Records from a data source
▬▬▬▬▬▬▬▬▬▬

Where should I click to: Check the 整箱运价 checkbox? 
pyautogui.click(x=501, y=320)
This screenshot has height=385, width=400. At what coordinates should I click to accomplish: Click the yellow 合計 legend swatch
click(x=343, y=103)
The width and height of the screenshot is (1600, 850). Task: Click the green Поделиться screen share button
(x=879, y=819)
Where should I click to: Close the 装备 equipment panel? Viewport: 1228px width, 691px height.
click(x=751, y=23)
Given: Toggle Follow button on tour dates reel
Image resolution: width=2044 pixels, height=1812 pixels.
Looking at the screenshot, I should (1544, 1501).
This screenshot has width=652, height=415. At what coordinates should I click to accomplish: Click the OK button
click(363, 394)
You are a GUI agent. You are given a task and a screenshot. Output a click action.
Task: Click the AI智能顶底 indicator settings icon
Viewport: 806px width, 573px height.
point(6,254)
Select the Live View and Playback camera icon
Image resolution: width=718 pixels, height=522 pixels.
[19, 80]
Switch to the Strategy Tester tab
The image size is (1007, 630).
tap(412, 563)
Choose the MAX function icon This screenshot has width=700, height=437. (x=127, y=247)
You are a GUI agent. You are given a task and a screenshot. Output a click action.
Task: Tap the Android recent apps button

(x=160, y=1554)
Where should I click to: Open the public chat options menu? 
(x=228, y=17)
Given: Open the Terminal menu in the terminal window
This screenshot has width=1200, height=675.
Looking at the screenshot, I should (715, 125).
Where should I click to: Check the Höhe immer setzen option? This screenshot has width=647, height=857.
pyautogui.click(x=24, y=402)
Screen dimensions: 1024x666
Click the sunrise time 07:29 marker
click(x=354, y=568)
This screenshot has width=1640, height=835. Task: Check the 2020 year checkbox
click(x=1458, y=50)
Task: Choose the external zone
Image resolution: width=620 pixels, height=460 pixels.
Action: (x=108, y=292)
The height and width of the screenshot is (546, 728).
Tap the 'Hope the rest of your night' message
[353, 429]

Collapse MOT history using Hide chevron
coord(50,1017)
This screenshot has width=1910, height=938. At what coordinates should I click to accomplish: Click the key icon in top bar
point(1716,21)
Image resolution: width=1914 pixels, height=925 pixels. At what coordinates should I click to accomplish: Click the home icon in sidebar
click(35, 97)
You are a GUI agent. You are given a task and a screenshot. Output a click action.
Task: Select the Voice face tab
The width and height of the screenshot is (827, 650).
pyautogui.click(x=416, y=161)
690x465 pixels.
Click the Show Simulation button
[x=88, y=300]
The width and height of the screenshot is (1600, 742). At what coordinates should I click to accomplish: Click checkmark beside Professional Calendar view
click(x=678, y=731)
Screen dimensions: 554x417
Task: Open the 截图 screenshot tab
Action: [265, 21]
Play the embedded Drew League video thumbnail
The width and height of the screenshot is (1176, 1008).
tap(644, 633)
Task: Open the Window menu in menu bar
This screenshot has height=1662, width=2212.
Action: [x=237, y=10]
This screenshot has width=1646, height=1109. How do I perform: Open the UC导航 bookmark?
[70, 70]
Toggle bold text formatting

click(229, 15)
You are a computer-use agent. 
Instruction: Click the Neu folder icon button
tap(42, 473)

▬▬▬▬▬▬▬▬▬▬

GOAL OF THE EXERCISE
Render the records starting at the line containing "The width and height of the screenshot is (1600, 850)." and ending at the line containing "click(363, 394)" as a two-column CSV with the headers instruction and answer. Each record gets one row, with each field quoted and any line breaks replaced by spaces.

REPLY TO THE EXERCISE
instruction,answer
"The width and height of the screenshot is (1600, 850). Task: Click the green Поделиться screen share button","(x=879, y=819)"
"Where should I click to: Close the 装备 equipment panel? Viewport: 1228px width, 691px height.","click(x=751, y=23)"
"Given: Toggle Follow button on tour dates reel Image resolution: width=2044 pixels, height=1812 pixels.","Looking at the screenshot, I should (1544, 1501)."
"This screenshot has width=652, height=415. At what coordinates should I click to accomplish: Click the OK button","click(363, 394)"